Using the logic stated above, I came up with the following:
12V=-6.0V-(2.0 Ohms)(3.0 A)+9.0V-(R)(3.0A)

 

[haruspex]

the potential drop across the 2 Ohm resistor must be -6 volts

Not sure if you mean that. If the "drop" is -6V that would mean the potential goes up by 6V as the current passes through it.
The potential drops 6V across the first battery, another 6 through the first resistor, then rises 9V across the second battery.

 

[Vladi]

Not sure if you mean that. If the "drop" is -6V that would mean the potential goes up by 6V as the current passes through it.
The potential drops 6V across the first battery, another 6 through the first resistor, then rises 9V across the second battery.

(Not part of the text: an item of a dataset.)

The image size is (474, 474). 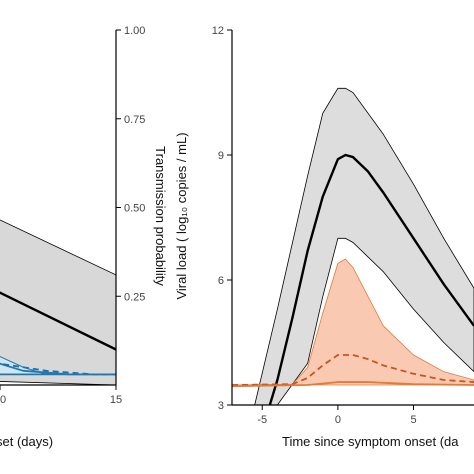 What do you see at coordinates (116, 400) in the screenshot?
I see `x-tick-label: 15` at bounding box center [116, 400].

You're right. If you are saying drop, that means you are subtracting voltage. If you are rising, that means you are adding. Saying there is a potential drop of -6 volts is redundant and confusing.

 

[Vladi]

You're right. If you are saying there is a potential drop, that means you are subtracting voltage. If you are saying there is a potential rise, that means you are adding voltage. Saying there is a potential drop of -6 volts is redundant and confusing. There is always a potential drop across a resistor. If you are going from a short end of a battery to a long end, there is a POTENTIAL rise. If you are going from a long end of a battery to a short end, there is a POTENTIAL drop. I'm still adjusting myself to the terms. Thanks for the clarification. Are my calculations incorrect? If so, what is it? Thank you for your time.

 

[haruspex]

You're right. If you are saying drop, that means you are subtracting voltage. If you are rising, that means you are adding. Saying there is a potential drop of -6 volts is redundant and confusing.

Do you see that this confusion has led to sign errors in your calculation?
Look at the second sentence in my post #4. Can you continue in that style through the remaining components? Can you then turn that into a voltage equation with the right signs?

 

[Vladi]

Do you see that this confusion has led to sign errors in your calculation?
Look at the second sentence in my post #4. Can you continue in that style through the remaining components? Can you then turn that into a voltage equation with the right signs?

The voltage equation that I posted before has one mistake. Because the question asks how large R must be for the potential drop to be 12 volts from a to b, this implies that the 12 volts is negative within the equation!
-12V=-6.0V-(2.0 Ohms)(3.0 A)+9.0V-(R)(3.0A)
-->R=3 ohms
Thank you for you help! This problem has helped me solidify some of the new terminology.